_Exercise_.
Since only part of the material below is wanted, output exactly the lines from the one with "44 - ΘΡΗΣΚΕΥΤΙΚΟΙ ΧΩΡΟΙ Ν. ΧΑΝΙΩΝ (78, 2428)" up to and including the one with "76 - ΑΣΤΥΝΟΜΙΚΑ (64, 2510)".
*** Block opens ***
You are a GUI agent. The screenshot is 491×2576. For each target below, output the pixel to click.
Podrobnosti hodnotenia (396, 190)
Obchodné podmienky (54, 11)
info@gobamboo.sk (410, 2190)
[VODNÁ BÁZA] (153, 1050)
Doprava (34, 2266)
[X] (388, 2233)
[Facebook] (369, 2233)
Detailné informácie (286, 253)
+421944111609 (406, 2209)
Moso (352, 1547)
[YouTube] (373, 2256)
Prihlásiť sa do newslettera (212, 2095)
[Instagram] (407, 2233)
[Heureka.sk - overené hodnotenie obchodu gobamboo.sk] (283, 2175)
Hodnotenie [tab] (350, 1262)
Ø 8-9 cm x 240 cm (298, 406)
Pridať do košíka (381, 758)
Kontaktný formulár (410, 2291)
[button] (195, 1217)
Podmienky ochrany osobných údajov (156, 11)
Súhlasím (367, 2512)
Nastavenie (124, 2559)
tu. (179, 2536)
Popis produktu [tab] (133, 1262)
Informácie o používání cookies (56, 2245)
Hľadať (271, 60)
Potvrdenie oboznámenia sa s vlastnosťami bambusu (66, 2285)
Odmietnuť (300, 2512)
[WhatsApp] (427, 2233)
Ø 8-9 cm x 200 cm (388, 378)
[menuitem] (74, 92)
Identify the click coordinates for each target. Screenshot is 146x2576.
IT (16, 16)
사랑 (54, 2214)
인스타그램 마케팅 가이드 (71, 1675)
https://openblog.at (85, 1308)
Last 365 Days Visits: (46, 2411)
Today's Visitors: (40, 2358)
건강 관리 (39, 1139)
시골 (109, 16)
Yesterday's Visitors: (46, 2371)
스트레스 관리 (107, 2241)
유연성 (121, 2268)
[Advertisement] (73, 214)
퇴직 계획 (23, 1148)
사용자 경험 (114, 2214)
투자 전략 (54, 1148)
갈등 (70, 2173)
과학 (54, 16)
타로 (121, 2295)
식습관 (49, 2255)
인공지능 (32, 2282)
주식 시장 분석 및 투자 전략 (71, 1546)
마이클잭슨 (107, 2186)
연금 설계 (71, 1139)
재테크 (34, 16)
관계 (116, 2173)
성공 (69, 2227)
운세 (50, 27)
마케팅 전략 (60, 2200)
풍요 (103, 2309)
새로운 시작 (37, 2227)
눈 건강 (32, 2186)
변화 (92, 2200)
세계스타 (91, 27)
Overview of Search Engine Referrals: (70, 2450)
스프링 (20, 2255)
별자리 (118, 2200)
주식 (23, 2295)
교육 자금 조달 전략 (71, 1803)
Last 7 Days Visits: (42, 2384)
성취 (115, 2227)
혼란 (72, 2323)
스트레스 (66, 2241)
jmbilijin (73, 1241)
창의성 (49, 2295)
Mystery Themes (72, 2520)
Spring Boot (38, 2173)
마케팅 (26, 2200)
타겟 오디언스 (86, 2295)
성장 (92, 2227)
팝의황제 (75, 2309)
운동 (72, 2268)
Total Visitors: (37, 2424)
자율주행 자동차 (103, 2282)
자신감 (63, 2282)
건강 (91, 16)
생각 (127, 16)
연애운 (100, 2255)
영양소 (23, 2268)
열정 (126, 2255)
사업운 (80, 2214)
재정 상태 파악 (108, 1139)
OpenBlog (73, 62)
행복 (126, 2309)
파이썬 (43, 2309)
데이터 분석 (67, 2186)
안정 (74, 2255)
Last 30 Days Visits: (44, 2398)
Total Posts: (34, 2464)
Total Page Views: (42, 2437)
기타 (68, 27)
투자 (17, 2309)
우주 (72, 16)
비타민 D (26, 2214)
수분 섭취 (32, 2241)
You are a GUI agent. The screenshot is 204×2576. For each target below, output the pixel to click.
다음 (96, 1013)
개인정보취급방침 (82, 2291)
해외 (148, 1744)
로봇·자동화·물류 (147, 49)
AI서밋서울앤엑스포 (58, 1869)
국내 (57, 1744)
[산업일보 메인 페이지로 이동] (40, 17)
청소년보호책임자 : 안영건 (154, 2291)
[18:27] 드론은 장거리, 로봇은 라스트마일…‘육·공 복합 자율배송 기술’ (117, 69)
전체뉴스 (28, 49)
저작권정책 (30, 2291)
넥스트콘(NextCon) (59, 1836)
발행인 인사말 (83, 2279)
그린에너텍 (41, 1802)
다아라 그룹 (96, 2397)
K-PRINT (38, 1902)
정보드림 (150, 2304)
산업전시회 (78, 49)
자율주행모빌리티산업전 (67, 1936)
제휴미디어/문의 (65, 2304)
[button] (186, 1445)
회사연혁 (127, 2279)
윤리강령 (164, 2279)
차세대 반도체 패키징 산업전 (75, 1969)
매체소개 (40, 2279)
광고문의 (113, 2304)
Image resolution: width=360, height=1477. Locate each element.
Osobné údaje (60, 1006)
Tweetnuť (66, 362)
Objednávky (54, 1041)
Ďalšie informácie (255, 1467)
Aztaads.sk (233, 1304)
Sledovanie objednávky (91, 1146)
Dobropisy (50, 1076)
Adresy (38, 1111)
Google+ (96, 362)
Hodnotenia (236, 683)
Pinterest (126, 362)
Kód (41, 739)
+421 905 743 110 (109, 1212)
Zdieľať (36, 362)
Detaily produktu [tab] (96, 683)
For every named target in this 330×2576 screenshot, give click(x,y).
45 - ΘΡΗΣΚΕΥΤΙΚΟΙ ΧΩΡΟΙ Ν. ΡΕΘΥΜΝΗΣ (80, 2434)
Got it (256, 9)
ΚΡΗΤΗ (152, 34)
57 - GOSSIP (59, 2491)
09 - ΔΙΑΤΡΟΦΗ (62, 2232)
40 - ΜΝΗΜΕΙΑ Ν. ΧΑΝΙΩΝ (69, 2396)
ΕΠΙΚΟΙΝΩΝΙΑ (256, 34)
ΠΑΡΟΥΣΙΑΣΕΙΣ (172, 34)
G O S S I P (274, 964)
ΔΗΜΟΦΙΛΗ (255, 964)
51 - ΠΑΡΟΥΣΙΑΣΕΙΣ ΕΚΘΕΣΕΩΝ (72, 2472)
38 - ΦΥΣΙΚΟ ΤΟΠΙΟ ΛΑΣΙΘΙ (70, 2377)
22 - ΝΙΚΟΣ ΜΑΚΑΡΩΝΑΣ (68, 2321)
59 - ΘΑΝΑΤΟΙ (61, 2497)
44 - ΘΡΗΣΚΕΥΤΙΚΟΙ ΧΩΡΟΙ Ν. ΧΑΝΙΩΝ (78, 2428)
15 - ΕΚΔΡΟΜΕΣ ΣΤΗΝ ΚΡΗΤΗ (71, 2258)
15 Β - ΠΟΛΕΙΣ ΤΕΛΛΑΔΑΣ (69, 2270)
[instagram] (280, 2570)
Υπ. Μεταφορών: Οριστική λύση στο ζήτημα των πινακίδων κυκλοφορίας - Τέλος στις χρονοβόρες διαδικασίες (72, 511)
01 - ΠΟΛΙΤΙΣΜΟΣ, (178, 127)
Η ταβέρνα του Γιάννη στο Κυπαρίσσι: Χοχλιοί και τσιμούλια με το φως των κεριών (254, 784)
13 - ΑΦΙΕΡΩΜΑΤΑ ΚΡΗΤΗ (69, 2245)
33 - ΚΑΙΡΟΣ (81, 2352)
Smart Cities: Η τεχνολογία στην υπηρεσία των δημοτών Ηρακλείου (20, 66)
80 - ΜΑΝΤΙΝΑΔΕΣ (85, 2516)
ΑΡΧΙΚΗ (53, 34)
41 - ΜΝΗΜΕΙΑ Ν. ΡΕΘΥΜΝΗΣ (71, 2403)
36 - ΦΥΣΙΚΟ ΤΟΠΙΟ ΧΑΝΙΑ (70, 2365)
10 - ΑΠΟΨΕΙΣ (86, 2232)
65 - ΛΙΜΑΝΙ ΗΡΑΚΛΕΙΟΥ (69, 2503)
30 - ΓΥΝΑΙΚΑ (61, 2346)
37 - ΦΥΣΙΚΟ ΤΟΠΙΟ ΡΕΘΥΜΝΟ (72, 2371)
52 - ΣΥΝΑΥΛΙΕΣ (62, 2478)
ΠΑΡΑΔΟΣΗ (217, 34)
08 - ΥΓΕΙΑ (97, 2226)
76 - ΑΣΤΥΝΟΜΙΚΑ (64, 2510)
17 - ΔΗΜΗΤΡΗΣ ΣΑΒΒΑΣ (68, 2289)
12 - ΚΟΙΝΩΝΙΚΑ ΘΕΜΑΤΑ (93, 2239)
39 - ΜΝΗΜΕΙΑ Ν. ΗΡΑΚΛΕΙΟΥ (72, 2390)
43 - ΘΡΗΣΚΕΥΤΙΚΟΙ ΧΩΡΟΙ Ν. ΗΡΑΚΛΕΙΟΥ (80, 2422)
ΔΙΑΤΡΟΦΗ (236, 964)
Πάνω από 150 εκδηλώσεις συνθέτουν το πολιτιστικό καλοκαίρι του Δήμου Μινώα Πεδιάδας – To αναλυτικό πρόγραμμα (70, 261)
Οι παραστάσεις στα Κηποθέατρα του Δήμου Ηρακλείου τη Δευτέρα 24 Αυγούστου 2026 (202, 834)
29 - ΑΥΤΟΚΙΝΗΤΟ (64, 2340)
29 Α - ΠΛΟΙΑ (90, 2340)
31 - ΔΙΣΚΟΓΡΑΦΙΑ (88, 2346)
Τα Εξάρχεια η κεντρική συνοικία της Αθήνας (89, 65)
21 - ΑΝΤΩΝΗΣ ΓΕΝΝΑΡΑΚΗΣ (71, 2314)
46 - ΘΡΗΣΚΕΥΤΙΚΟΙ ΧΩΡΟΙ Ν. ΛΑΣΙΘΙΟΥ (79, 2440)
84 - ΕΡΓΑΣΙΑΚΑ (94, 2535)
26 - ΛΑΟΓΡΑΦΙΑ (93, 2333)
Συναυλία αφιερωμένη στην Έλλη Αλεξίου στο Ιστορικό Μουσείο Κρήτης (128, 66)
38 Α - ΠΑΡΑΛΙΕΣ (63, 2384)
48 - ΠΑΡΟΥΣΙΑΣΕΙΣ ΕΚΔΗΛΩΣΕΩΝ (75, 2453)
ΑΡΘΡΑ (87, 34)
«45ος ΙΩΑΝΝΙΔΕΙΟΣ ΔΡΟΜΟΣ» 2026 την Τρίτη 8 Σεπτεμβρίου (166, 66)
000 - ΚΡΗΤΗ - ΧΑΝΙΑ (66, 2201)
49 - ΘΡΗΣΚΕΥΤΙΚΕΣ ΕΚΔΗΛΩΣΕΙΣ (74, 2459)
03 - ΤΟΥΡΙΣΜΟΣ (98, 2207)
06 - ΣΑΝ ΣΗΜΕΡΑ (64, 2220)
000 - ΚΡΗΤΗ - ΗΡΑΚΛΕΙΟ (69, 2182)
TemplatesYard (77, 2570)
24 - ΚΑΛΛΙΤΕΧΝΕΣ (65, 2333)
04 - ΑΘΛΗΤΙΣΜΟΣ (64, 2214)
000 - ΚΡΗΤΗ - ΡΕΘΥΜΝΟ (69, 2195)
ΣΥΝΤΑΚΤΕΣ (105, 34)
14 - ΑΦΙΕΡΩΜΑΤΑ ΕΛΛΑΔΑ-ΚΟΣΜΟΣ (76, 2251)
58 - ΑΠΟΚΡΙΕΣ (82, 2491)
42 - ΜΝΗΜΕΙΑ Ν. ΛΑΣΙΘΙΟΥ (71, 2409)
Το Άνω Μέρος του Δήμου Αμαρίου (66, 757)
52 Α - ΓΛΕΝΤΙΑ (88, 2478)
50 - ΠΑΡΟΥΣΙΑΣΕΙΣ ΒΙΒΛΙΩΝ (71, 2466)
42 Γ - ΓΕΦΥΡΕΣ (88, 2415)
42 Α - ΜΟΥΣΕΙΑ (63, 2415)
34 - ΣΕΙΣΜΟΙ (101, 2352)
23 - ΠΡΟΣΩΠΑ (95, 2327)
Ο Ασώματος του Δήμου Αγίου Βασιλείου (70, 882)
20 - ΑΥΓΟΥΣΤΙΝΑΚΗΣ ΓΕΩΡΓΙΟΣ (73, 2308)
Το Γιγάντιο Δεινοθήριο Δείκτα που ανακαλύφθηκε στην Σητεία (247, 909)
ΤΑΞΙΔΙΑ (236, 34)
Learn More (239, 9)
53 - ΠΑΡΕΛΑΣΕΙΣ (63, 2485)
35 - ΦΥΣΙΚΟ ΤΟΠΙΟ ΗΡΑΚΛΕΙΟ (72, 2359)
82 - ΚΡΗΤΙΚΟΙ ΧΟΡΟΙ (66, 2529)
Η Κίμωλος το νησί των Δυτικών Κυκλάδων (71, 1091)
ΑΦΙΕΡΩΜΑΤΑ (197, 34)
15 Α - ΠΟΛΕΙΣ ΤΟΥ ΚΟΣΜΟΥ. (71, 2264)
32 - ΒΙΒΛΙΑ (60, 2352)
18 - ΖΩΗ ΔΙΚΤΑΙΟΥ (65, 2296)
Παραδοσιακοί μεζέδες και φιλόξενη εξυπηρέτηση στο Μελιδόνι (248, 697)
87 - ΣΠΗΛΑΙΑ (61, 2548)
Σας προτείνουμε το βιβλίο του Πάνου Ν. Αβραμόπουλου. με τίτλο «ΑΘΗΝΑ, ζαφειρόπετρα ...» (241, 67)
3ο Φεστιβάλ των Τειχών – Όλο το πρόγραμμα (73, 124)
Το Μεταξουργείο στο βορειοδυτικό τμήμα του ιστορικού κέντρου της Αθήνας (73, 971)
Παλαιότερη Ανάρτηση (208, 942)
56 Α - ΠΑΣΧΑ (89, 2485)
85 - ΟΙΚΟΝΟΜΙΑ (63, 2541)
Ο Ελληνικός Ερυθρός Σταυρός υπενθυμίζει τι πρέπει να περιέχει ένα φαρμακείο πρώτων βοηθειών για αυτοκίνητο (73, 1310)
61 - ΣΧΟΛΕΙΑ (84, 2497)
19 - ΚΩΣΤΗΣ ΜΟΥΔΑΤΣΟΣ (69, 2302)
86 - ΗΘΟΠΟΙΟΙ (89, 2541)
*** Block closes ***
_Exercise response_.
44 - ΘΡΗΣΚΕΥΤΙΚΟΙ ΧΩΡΟΙ Ν. ΧΑΝΙΩΝ (78, 2428)
15 - ΕΚΔΡΟΜΕΣ ΣΤΗΝ ΚΡΗΤΗ (71, 2258)
15 Β - ΠΟΛΕΙΣ ΤΕΛΛΑΔΑΣ (69, 2270)
[instagram] (280, 2570)
Υπ. Μεταφορών: Οριστική λύση στο ζήτημα των πινακίδων κυκλοφορίας - Τέλος στις χρονοβόρες διαδικασίες (72, 511)
01 - ΠΟΛΙΤΙΣΜΟΣ, (178, 127)
Η ταβέρνα του Γιάννη στο Κυπαρίσσι: Χοχλιοί και τσιμούλια με το φως των κεριών (254, 784)
13 - ΑΦΙΕΡΩΜΑΤΑ ΚΡΗΤΗ (69, 2245)
33 - ΚΑΙΡΟΣ (81, 2352)
Smart Cities: Η τεχνολογία στην υπηρεσία των δημοτών Ηρακλείου (20, 66)
80 - ΜΑΝΤΙΝΑΔΕΣ (85, 2516)
ΑΡΧΙΚΗ (53, 34)
41 - ΜΝΗΜΕΙΑ Ν. ΡΕΘΥΜΝΗΣ (71, 2403)
36 - ΦΥΣΙΚΟ ΤΟΠΙΟ ΧΑΝΙΑ (70, 2365)
10 - ΑΠΟΨΕΙΣ (86, 2232)
65 - ΛΙΜΑΝΙ ΗΡΑΚΛΕΙΟΥ (69, 2503)
30 - ΓΥΝΑΙΚΑ (61, 2346)
37 - ΦΥΣΙΚΟ ΤΟΠΙΟ ΡΕΘΥΜΝΟ (72, 2371)
52 - ΣΥΝΑΥΛΙΕΣ (62, 2478)
ΠΑΡΑΔΟΣΗ (217, 34)
08 - ΥΓΕΙΑ (97, 2226)
76 - ΑΣΤΥΝΟΜΙΚΑ (64, 2510)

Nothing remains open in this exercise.